/ProgrammingAssignment3

Coursera Getting and Cleaning Data Course Project

Primary LanguageR

==================================================================
Assignment Name:  Programming Assignment 3
         Course:  Getting and Cleaning Data
==================================================================
   Student Name:  Rebecca Love
==================================================================
This is the programming assignment for Week 4 of the 
Getting and Cleaning Data course required for the 
Data Science Specialty on Coursera. The instructions for the 
assignment are in the course online. 
==================================================================

This repository contains the following files:
==================================================================
- 'README.txt': (this document)

- 'run_analysis.R': An R script

- 'CodeBook.md': Modifies and updates the available codebooks with the data to 
		 indicate all the variables and summaries calculated, along with 
		 units, and any other relevant information. 

- 'UCI HAR Dataset': Contains the data that will be processed by run_analysis.R 


To execute the script:

1. Set the working directory of R to the directory that contains the UCI HAR Dataset folder.
The result of the script is an text file called tidy_data.txt saved in the working directory.

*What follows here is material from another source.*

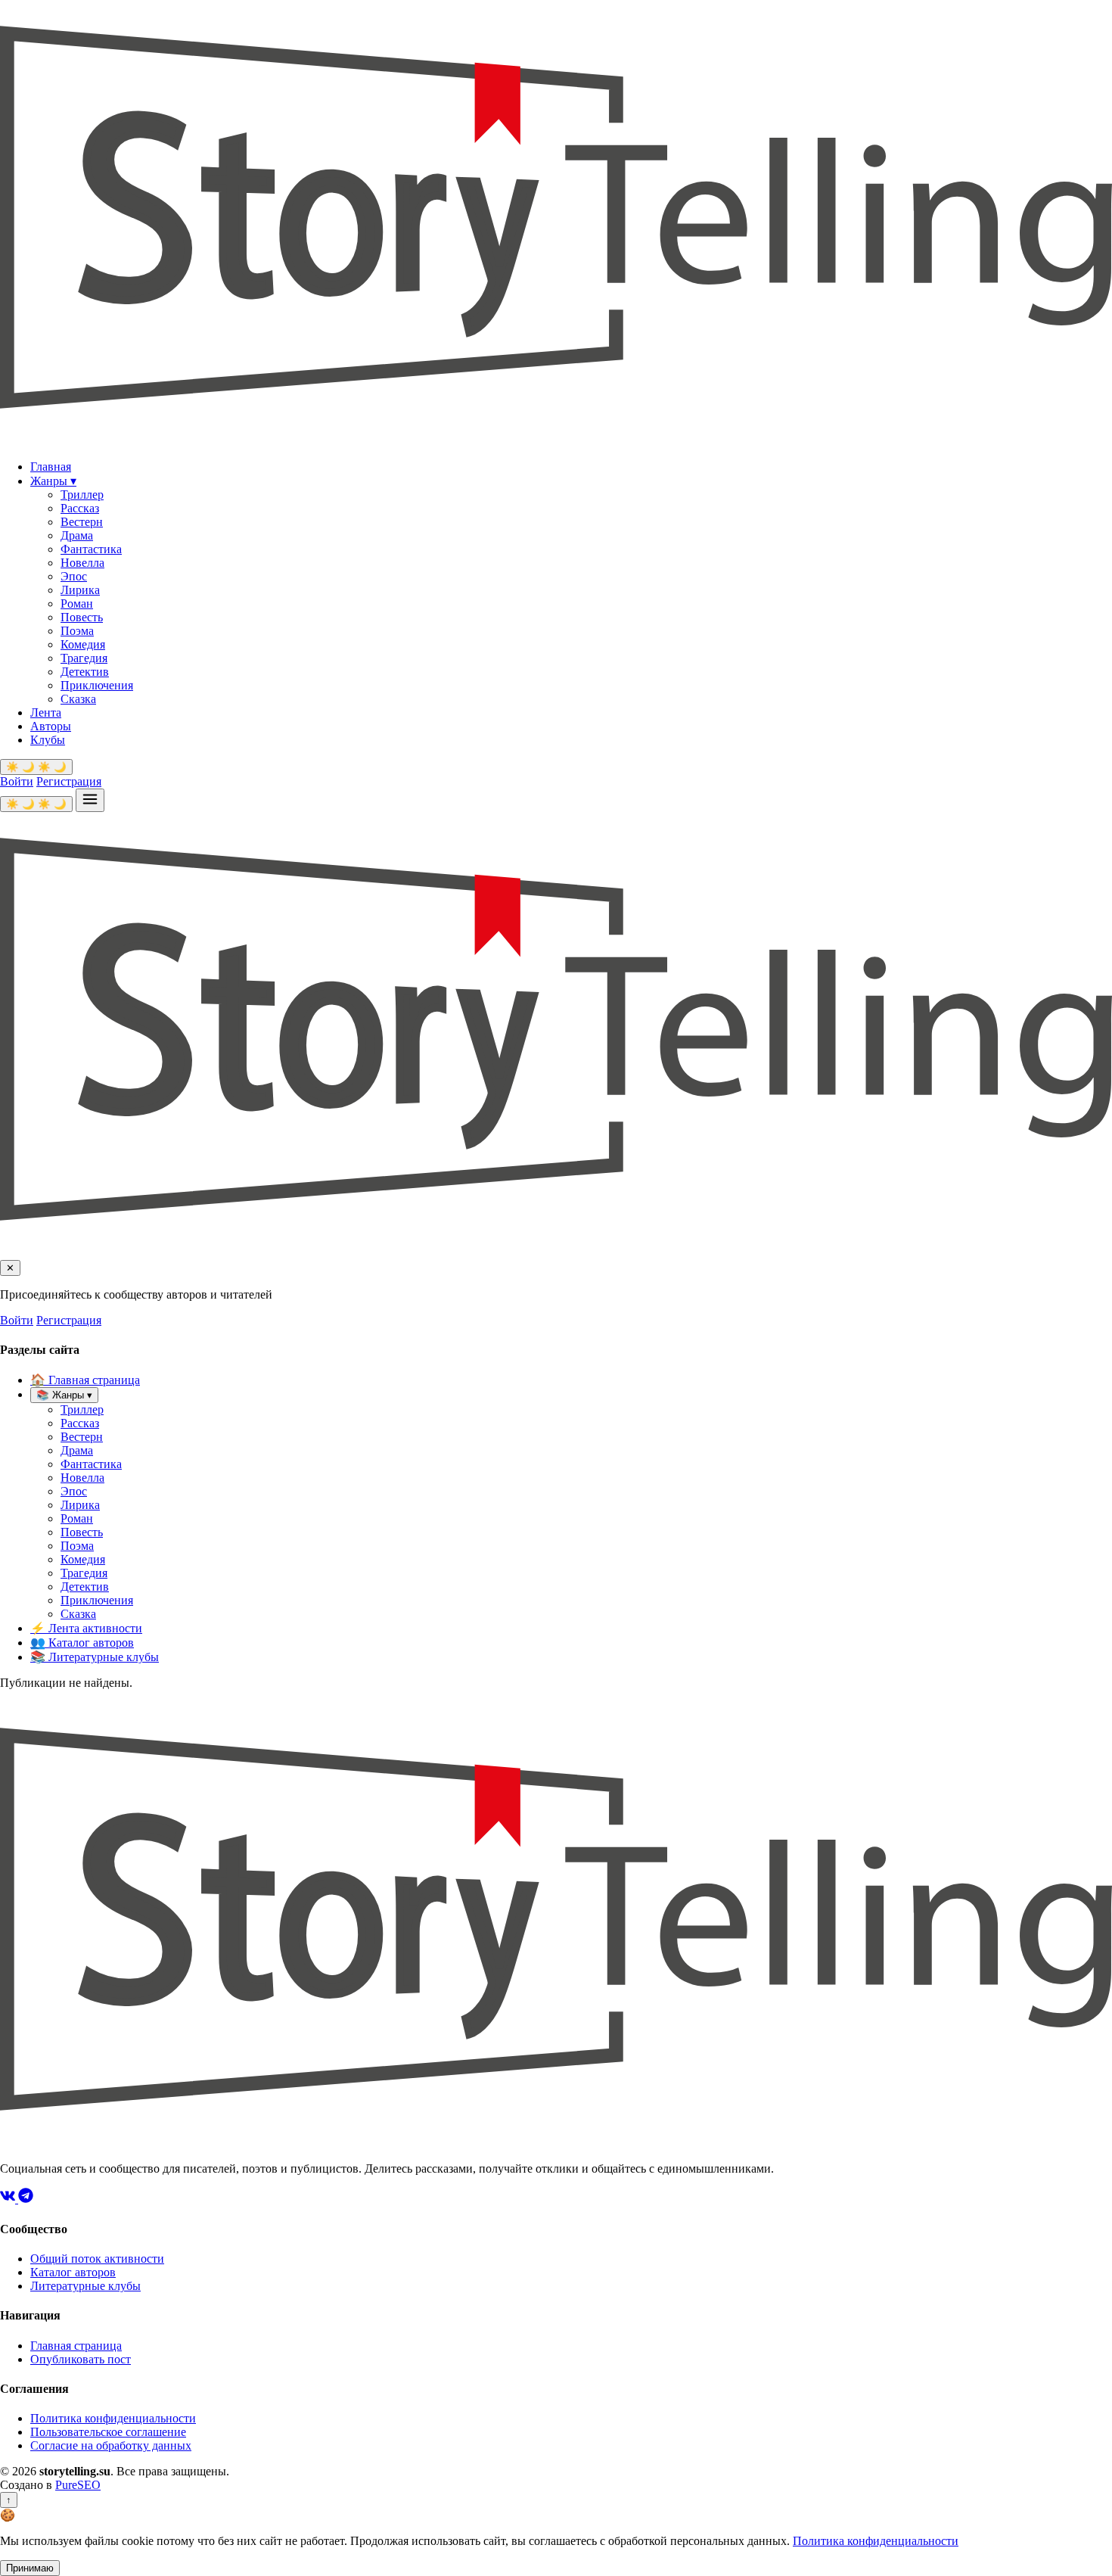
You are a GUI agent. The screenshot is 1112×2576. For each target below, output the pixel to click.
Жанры (53, 480)
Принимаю (30, 2568)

==================================================================
The steps taken to produce the final output are as follows:
     ## read 2 data files     
     ## 1. UCI HAR Dataset\test\X_test
     ## 2. UCI HAR Dataset\train\X_train
     
     ## The features file contains the column names for the 561 variables
     ## Read the features file and put into a vector
     
     ##  rename the columns in the test and train data sets
     
     ## create a new data frame for test and train data 
     ## that conatins only the 
     ## mean and std columns in the data set
     ## create a vector with the column indexes
     ## (remove)subcols <- c(grep("mean", names(testdat2)), grep("std", names(testdat2)))
     
     ## read 2 label files that contain the activity codes    
     ## 1. UCI HAR Dataset\test\y_test
     ## 2. UCI HAR Dataset\train\y_train  
     
     ## Add a column to the test and train data set for the activity codes
     ##   named 'activitycode' to each data table using the activity codes data
     
     ## Add a column to the test and train activity sets for the activity label
     
     ## Add a column that conatins the subject id
     ## Extract the subject data
     
     ##  merge the test and train data sets
      
     ##  Group on subjectcode and activitylabel and average the data on the groups
     
     ## clean up column names
     ## Update subject and activity columns
     ## remove extraneous characters from measures column names
     
     ## output the final results to a text file in the working directory
==================================================================